For input vector \(\mathbf{x} \in R^m\), based on the parameters \(P\) and \(N\), its signal_processing expansion will be $$ \begin{equation} \kappa (\mathbf{x} | P, N) = \left[ \cos (2\pi \frac{1}{P} \mathbf{x} ), \sin(2\pi \frac{1}{P} \mathbf{x} ), \cdots, \cos(2\pi \frac{N}{P} \mathbf{x} ), \sin(2\pi \frac{N}{P} \mathbf{x} ) \right] \in {R}^D, \end{equation} $$ where the output dimension \(D = 2 m N\).

By default, the input and output can also be processed with the optional pre- or post-processing functions in the signal_processing expansion function.

Attributes:

Name Type Description
name str, default = 'fourier_expansion'

Name of the expansion function.

P int, default = 10

The period parameter of the expansion.

N int, default = 5

The harmonic number of the expansion.

Methods:

Name Description
__init__

It performs the initialization of the expansion function.

calculate_D

It calculates the expansion space dimension D based on the input dimension parameter m.

forward

It implements the abstract forward method declared in the base expansion class.

Source code in tinybig/expansion/polynomial_expansion.py
class fourier_expansion(transformation):
    r"""
    The signal_processing data expansion function.

    It performs the signal_processing expansion of the input vector, and returns the expansion result.
    The class inherits from the base expansion class (i.e., the transformation class in the module directory).

    ...

    Notes
    ----------
    For input vector $\mathbf{x} \in R^m$, based on the parameters $P$ and $N$, its signal_processing expansion will be
    $$
        \begin{equation}
            \kappa (\mathbf{x} | P, N) = \left[ \cos (2\pi \frac{1}{P} \mathbf{x} ), \sin(2\pi \frac{1}{P} \mathbf{x} ), \cdots, \cos(2\pi \frac{N}{P} \mathbf{x} ), \sin(2\pi \frac{N}{P} \mathbf{x} ) \right] \in {R}^D,
        \end{equation}
    $$
    where the output dimension $D = 2 m N$.

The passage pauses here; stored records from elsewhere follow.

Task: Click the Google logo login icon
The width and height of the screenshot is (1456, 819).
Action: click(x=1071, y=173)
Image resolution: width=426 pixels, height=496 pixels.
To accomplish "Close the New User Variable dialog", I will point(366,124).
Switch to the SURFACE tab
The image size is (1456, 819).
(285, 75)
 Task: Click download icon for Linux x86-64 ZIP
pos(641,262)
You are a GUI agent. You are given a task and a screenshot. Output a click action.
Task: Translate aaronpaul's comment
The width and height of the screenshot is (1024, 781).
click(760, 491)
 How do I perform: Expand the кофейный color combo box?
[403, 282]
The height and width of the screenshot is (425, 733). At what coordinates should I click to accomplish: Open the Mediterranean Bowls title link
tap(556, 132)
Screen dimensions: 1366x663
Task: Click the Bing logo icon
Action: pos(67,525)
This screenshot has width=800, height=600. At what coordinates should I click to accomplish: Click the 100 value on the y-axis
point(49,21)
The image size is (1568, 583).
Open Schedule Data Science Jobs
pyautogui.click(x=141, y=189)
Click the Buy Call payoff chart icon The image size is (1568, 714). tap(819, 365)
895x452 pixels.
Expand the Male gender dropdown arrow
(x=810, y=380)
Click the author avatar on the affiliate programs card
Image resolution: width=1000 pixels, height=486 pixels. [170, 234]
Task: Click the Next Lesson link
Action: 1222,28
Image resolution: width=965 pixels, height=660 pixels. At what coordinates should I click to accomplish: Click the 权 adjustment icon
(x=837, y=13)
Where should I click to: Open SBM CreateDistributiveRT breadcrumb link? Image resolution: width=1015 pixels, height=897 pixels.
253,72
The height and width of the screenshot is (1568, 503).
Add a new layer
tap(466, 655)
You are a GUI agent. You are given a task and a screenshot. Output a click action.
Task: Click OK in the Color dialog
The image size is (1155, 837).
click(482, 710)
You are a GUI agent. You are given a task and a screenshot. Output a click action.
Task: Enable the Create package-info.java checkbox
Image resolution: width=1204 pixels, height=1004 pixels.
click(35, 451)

    By default, the input and output can also be processed with the optional pre- or post-processing functions
    in the signal_processing expansion function.

    Attributes
    ----------
    name: str, default = 'fourier_expansion'
        Name of the expansion function.
    P: int, default = 10
        The period parameter of the expansion.
    N: int, default = 5
        The harmonic number of the expansion.

    Methods
    ----------
    __init__
        It performs the initialization of the expansion function.

    calculate_D
        It calculates the expansion space dimension D based on the input dimension parameter m.

    forward
        It implements the abstract forward method declared in the base expansion class.

    """
    def __init__(self, name='fourier_expansion', P=10, N=5, *args, **kwargs):
        r"""
        The initialization method of signal_processing expansion function.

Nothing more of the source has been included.